Die Infrastrukturanbindung von Hafen und Freizone an den Rest Nigerias ist noch schlecht. Eine Straßenverbindung an eine gut 50 Kilometer landeinwärts gelegene, leistungsfähige West-Ost-Straße ist nicht vorhanden, aber immerhin im Bau und in Abschnitten fertiggestellt. Eine Anbindung des Gebiets per Schiene ist nicht vorhanden und in absehbarer Zeit auch nicht wahrscheinlich.

Auch Lekki Free Zone und andere Sonderwirtschaftszonen in Nigeria aktiv

Nicht zur verwechseln mit der Lagos Free Zone ist die direkt westlich angrenzende Lekki Free Zone. Diese Zone gehört zu 60 Prozent einem Konsortium aus chinesischen Firmen. Von rund hundert dort registrierten, oft chinesischen Firmen sind zur Zeit 58 operativ tätig, sagte im August 2023 ein Manager von China Harbour, dem Erbauer und Teileigner des Hafens Lekki. Der Masterplan der Lekki Free Zone nennt 3.000 Hektar Fläche allein für die erste Entwicklungsphase.

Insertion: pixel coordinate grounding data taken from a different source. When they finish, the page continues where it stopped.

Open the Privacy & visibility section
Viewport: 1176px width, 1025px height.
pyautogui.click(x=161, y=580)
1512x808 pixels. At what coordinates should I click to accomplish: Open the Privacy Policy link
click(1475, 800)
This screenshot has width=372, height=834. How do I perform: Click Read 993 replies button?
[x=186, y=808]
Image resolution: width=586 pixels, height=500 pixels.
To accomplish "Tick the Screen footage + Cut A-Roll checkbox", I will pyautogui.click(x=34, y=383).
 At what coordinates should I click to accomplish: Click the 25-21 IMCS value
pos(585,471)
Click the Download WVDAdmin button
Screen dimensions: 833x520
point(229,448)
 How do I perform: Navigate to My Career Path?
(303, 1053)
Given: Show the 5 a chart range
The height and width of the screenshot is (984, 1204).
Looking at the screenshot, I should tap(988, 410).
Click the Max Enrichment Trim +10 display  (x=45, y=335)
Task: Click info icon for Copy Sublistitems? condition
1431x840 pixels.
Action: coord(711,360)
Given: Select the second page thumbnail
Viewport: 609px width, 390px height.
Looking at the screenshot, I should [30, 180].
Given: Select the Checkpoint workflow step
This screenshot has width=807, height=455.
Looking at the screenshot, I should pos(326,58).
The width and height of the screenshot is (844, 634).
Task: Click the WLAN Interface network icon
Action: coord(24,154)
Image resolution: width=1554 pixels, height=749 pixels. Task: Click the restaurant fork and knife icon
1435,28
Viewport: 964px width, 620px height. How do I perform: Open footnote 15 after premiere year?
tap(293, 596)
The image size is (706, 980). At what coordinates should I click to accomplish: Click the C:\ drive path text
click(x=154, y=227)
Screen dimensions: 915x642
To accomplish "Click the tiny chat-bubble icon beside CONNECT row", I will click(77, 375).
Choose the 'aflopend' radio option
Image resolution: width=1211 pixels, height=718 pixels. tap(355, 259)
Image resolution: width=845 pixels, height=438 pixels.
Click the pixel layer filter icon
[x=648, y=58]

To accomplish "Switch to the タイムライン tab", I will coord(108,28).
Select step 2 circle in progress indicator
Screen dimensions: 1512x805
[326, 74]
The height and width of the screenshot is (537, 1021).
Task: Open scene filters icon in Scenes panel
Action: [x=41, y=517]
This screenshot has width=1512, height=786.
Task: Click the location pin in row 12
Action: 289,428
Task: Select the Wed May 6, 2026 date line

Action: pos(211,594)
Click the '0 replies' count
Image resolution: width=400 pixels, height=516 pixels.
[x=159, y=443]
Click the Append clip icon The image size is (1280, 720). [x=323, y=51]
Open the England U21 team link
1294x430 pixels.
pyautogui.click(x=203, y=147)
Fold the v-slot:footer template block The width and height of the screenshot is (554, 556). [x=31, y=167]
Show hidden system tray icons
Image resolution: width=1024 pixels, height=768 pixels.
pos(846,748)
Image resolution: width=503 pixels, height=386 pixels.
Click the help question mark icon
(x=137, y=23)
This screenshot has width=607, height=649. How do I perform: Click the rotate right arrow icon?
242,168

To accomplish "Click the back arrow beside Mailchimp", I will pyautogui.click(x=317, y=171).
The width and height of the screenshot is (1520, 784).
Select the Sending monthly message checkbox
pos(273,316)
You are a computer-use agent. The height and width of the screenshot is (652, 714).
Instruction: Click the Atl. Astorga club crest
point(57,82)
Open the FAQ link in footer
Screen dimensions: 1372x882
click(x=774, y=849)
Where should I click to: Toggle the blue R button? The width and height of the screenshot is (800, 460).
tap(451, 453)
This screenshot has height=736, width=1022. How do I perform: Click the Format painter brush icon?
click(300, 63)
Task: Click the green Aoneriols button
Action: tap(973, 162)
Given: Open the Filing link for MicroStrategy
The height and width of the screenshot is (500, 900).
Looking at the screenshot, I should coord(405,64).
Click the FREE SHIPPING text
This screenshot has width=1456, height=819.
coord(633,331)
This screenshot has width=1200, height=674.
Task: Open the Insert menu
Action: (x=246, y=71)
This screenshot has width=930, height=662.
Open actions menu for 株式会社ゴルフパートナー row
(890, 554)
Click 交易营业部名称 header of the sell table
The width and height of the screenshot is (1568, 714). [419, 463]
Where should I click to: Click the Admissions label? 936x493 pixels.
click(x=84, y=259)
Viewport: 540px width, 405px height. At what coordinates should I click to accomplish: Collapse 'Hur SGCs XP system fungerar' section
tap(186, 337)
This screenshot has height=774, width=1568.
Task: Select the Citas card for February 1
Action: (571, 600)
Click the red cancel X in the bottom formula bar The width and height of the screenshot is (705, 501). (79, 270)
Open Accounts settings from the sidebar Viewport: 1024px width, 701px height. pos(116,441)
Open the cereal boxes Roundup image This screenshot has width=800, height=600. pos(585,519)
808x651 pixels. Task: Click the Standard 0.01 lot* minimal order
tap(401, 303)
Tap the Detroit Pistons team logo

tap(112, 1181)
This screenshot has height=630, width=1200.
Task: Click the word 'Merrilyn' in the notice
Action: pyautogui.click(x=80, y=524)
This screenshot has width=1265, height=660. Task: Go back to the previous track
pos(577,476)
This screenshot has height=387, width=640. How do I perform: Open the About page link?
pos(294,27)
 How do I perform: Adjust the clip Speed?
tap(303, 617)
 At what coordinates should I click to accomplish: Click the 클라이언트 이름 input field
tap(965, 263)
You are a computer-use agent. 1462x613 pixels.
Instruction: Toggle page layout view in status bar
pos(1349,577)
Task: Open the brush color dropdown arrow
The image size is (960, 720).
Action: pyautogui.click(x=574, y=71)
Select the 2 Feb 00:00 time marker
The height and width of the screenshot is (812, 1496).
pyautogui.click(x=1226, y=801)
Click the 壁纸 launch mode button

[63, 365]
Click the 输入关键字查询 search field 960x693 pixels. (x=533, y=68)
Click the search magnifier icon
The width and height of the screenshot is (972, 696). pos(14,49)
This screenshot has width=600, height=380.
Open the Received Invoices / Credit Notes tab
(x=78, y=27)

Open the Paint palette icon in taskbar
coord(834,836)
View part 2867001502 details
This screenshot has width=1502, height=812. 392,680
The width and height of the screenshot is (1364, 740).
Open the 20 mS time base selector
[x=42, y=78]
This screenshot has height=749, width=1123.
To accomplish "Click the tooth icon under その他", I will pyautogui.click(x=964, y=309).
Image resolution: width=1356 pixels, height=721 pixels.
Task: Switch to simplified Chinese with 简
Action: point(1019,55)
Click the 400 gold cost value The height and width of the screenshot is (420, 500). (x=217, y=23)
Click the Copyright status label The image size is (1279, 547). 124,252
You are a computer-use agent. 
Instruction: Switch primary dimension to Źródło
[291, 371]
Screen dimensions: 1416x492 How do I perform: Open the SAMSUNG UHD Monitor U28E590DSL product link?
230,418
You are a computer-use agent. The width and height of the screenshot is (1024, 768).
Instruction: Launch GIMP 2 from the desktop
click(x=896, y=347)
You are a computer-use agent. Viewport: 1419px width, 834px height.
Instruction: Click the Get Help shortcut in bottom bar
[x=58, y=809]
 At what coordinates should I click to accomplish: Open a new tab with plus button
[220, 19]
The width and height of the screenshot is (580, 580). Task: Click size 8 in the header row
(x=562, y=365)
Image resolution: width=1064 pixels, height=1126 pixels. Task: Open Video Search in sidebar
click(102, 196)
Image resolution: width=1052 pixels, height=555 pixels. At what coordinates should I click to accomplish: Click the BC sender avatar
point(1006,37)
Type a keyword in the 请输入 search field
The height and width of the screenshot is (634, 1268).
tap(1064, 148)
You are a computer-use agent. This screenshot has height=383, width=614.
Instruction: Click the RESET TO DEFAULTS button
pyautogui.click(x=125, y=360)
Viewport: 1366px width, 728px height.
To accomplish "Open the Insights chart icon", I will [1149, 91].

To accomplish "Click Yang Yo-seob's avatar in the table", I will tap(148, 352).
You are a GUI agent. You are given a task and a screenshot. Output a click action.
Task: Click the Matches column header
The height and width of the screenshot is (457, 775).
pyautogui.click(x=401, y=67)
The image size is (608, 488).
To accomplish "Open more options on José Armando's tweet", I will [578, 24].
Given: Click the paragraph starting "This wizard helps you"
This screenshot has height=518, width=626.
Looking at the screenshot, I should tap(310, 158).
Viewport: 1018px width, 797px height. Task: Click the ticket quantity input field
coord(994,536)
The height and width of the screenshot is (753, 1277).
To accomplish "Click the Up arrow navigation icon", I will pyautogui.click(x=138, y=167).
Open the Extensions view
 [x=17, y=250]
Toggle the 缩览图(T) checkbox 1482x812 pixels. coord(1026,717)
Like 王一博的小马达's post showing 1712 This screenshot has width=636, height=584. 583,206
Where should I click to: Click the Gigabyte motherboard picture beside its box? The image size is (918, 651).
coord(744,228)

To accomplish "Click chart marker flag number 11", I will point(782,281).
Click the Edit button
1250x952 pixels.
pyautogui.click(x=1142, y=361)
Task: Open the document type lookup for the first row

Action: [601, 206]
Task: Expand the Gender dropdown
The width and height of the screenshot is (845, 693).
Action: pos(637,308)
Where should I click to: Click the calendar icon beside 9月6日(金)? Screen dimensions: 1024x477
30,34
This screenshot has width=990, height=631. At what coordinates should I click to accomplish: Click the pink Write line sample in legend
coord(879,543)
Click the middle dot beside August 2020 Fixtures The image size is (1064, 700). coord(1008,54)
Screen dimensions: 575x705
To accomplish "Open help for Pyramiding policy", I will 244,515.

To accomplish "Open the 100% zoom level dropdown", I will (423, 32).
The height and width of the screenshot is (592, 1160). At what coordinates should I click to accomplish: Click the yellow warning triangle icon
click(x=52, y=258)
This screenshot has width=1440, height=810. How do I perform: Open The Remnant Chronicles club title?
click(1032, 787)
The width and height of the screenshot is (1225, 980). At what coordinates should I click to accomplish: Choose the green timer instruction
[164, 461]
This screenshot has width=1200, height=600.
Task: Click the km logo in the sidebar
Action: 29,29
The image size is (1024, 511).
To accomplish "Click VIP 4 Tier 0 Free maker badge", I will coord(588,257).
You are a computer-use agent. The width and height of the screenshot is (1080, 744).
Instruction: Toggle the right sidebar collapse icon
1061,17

Neben der Lagos und der Lekki Free Zone gibt es in Nigeria 40 weitere Freizonen, Sonderwirtschafts- und Exportzonen oder ähnliche Gebilde. Übersichts-Informationen dazu finden sich bei der staatlichen Nigeria Export Processing Zones Authority oder zum Beispiel bei Anwaltskanzleien.